### LIST OF TASKS:
- 1) In the Elasticsearch plugin thread, how often are the wikimedia indices exported?
- 2) Reproduce word for word everything in the Elasticsearch plugin thread from "Two years ago" down to "are two exports.".

### TEXT SECTION:
## begin

0

I have installed elastic search version 6.2.3 over docker.

I face the following error when trying to install the following elasticsearch plugin

org.wikimedia.search:extra

Exception in thread "main" java.lang.IllegalArgumentException: plugin [extra] is incompatible with version [6.2.3]; was designed for version [5.5.2]

I tried to install the plugin using the following command:

RUN /usr/share/elasticsearch/bin/elasticsearch-plugin install org.wikimedia.search:extra:5.5.2.3

I was trying to install this plugin to load wikipedia dictionary into elasticsearch but the latest version for the plugin is 5.5.2

Ahmed Abbas
  • 118
  • 8
  • Then you need to install ES 5.5.2 in order to use that plugin... or contribute to it in order to make it 6.2.3 compatible. – Val Apr 19 '18 at 09:20
  • i will try this solution but it's suitable only in case of proof of concept not in production environment. – Ahmed Abbas Apr 20 '18 at 04:39
  • It worked very well especially with docker. i had only to disable the security as i am testing by add this: -e 'xpack.security.enabled=false' to docker run command – Ahmed Abbas Apr 20 '18 at 04:52

1 Answers1

2

Two years ago wikimedia has made available dumps of the production elasticsearch indices. So to load wikipedia, also wiktionary, into elastic is now very simple

The indices are exported every week and for each wiki there are two exports.

The content index, which contains only article pages, called content;
The general index, containing all pages. This includes talk pages, templates, etc, called general;

you can find them here http://dumps.wikimedia.org/other/cirrussearch/current/

  • create a mapping according your needs. For example:

    {
         "mappings": {
         "page": {
            "properties": {
               "auxiliary_text": {
                  "type": "text"
               },
               "category": {
                  "type": "text"
               },
               "coordinates": {
                  "properties": {
                     "coord": {
                        "properties": {
                           "lat": {
                              "type": "double"
                           },
                           "lon": {
                              "type": "double"
                           }
                        }
                     },
                     "country": {
                        "type": "text"
                     },
                     "dim": {
                        "type": "long"
                     },
                     "globe": {
                        "type": "text"
                     },
                     "name": {
                        "type": "text"
                     },
                     "primary": {
                        "type": "boolean"
                     },
                     "region": {
                        "type": "text"
                     },
                     "type": {
                        "type": "text"
                     }
                  }
               },
               "defaultsort": {
                  "type": "boolean"
               },
               "external_link": {
                  "type": "text"
               },
               "heading": {
                  "type": "text"
               },
               "incoming_links": {
                  "type": "long"
               },
               "language": {
                  "type": "text"

## end

### SUPPLIED DATA:
## begin

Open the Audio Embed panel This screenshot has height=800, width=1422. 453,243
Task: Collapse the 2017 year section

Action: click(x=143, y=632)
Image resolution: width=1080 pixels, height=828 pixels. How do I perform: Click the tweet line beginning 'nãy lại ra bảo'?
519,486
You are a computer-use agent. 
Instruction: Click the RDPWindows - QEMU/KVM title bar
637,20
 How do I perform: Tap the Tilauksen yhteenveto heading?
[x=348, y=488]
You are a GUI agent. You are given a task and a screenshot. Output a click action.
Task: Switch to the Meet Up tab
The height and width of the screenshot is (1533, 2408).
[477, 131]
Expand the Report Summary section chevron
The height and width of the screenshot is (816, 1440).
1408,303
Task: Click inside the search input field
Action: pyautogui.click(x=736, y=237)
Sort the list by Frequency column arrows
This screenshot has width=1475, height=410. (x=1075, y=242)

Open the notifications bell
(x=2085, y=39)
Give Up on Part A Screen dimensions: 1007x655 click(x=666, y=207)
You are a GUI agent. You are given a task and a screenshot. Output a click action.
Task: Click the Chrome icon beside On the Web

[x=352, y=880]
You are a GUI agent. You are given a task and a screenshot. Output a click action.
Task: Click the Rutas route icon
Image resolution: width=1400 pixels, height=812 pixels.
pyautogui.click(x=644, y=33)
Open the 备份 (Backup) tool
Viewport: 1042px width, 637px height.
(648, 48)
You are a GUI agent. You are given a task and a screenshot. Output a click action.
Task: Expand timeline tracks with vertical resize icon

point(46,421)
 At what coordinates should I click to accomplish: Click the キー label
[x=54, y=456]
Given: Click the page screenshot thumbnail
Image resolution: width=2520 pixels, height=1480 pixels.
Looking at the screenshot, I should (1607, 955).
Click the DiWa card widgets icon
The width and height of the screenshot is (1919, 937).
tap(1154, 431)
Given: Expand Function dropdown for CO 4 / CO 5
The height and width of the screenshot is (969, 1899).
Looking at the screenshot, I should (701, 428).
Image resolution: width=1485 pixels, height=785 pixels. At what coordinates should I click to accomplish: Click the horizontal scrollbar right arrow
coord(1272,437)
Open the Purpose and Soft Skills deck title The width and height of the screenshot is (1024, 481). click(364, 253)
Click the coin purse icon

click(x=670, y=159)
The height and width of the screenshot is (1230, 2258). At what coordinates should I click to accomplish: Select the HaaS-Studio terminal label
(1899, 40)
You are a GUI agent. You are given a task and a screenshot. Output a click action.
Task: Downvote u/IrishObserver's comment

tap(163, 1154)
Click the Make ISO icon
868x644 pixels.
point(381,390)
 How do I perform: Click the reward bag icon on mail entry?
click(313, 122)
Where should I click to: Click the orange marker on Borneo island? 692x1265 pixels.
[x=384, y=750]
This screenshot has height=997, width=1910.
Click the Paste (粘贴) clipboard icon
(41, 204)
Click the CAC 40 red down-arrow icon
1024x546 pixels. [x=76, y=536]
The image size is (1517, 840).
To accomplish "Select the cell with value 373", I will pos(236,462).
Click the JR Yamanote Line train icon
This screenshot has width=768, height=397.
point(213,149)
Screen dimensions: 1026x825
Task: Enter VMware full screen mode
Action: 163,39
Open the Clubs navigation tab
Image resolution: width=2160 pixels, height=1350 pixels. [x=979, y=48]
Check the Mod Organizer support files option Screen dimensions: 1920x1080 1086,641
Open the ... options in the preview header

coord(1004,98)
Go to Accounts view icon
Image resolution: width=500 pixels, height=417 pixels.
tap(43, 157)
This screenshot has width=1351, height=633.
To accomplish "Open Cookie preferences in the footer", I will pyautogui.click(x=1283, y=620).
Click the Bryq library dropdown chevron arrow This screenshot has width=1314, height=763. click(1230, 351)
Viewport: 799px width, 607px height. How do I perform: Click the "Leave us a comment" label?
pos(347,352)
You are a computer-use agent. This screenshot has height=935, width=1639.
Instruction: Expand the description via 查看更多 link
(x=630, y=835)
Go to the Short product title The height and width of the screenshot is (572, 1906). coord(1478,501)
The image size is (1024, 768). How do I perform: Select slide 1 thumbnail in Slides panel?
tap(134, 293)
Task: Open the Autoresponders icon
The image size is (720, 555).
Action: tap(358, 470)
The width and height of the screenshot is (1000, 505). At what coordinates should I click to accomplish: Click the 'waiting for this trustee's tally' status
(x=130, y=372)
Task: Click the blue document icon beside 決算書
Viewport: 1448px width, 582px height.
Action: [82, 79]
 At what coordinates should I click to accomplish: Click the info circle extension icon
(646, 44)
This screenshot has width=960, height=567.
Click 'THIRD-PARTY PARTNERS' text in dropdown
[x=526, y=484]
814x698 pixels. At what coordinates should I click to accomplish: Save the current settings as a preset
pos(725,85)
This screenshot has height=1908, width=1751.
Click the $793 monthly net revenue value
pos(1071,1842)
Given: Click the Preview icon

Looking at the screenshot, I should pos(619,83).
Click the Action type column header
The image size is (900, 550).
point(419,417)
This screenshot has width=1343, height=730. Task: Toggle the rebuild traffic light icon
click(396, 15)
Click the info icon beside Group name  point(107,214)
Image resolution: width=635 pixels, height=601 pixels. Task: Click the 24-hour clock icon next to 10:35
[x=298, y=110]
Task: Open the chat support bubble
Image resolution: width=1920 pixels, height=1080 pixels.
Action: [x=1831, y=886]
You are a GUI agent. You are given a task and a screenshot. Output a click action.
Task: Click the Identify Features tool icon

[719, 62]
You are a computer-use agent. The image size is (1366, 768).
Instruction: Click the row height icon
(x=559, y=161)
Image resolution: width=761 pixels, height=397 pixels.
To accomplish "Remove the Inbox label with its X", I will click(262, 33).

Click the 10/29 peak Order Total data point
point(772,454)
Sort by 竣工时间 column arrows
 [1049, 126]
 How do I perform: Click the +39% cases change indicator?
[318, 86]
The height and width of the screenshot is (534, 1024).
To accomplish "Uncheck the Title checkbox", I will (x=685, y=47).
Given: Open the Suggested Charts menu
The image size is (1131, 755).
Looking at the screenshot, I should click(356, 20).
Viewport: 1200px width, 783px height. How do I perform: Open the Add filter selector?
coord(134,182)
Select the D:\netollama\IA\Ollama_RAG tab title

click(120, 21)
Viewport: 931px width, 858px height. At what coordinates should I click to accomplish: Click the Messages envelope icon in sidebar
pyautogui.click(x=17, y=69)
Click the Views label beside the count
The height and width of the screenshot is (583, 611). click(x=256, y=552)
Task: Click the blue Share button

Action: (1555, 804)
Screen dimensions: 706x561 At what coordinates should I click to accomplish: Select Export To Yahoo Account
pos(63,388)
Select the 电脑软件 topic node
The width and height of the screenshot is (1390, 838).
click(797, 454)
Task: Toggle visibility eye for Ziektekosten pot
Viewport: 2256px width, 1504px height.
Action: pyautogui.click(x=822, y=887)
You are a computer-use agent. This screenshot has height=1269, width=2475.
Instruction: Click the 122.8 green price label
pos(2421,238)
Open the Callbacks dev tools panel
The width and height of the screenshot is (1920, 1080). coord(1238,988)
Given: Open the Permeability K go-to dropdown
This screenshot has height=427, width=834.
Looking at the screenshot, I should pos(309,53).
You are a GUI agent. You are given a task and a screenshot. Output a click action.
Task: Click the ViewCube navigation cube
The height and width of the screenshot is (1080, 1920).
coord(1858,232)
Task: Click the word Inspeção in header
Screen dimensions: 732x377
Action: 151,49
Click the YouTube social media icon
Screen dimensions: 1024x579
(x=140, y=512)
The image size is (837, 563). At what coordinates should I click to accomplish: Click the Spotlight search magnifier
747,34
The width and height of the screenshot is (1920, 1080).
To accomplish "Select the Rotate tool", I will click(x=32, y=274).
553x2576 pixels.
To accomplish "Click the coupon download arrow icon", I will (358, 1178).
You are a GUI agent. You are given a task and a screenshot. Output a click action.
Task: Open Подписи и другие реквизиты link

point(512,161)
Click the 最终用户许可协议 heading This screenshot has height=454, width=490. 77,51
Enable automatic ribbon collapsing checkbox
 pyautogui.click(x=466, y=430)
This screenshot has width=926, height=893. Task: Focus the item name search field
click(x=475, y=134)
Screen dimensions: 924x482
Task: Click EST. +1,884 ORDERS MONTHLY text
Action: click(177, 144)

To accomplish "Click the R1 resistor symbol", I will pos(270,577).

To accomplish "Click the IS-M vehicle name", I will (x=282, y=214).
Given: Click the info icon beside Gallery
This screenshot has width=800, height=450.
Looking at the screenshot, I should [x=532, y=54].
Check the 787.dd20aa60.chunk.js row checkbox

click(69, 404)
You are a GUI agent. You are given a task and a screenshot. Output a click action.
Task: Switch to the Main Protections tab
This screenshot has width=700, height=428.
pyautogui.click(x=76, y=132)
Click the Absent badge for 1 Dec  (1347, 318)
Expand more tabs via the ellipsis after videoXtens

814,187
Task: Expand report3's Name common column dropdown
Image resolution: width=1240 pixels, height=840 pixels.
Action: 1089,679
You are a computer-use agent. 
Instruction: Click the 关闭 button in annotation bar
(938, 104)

## end

### PER-TASK ANSWERS:
- 1) Every week.

- 2)
Two years ago wikimedia has made available dumps of the production elasticsearch indices. So to load wikipedia, also wiktionary, into elastic is now very simple

The indices are exported every week and for each wiki there are two exports.